Jawbox is one of those bands that — for most people — aged and appreciated over time like wine. Not me. No way. The first time I heard their tunes on Matt Wilson’s shift at WSDP I fell in love. I went out and purchased every CD I could find at Repeat The Beat and Dearborn Music. I bought a brick of Memorex cassettes with the clear case with blue and pink triangles and made copies for all of my closest friends. I didn’t care when they left Dischord and I loved them even more when For Your Own Special Sweetheart — one of THE best albums of the 90s — came out.

So when I heard about the reunion, I (like most people) felt this was the absolute BEST thing Jimmy Fallon has ever done for his career. For the first time I would have to sit through his program and his ill timed delivery and his criminally bad monologue. (I didn’t.
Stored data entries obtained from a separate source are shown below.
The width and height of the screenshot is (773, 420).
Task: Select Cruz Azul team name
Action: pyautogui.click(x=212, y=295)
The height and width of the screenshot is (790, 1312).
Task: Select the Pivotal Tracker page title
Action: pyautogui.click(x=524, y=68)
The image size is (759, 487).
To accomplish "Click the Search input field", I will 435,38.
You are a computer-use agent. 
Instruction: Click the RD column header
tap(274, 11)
I switched over to the best of the late night talk show hosts for that)

After interviews with Maddow and Ford (such wonderful guests with such a flaccid interviewer), the moment came down from Mt. DeSoto. And holy shit did it not disappoint. Yeah it was the most predictable song they could have played, but they played it and played it wonderfully.
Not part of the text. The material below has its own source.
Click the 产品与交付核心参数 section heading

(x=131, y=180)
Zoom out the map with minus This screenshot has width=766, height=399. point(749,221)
Right at the 3/4 breakdown of the song when my wife woke up to remind me that a) we both had work in less than 5 hours b) i need to stop singing so loud because it was making the pugs bark and c) the bass was making the floor shake in the bedroom.

Whatever. I was in the mode and not really focused on those things. I’m paying the price this morning as I type this ingesting cup #2 of black coffee, but it was well worth it. I can sleep later.

And apparently I wasn’t alone in my assessment:

this would be like watching the OG members of Slum Village perform just one mo gin
about 15 hours ago from web
haaaaaaaaaaaaaa! the entire Trenchmouth band is in the bandstand behind the drums. Jawbox is way too powerful to pack it up. MORE!!!
about 15 hours ago from web

Without question this was my music moment of the year. In a year full of unmeasurable and tragic loss, this gave me massive gains. Here’s hoping this isn’t it. With all of the crap rock music being ingested and blindly consumed as “quality” , it would be a shame to have to wait another 12 years.

Oh! And one other thing! If you have no idea what the hell I’ve been talking about, check out the remastered version of their masterpiece For Your Own Special Sweetheart. Worth your hard earned coin, sez I.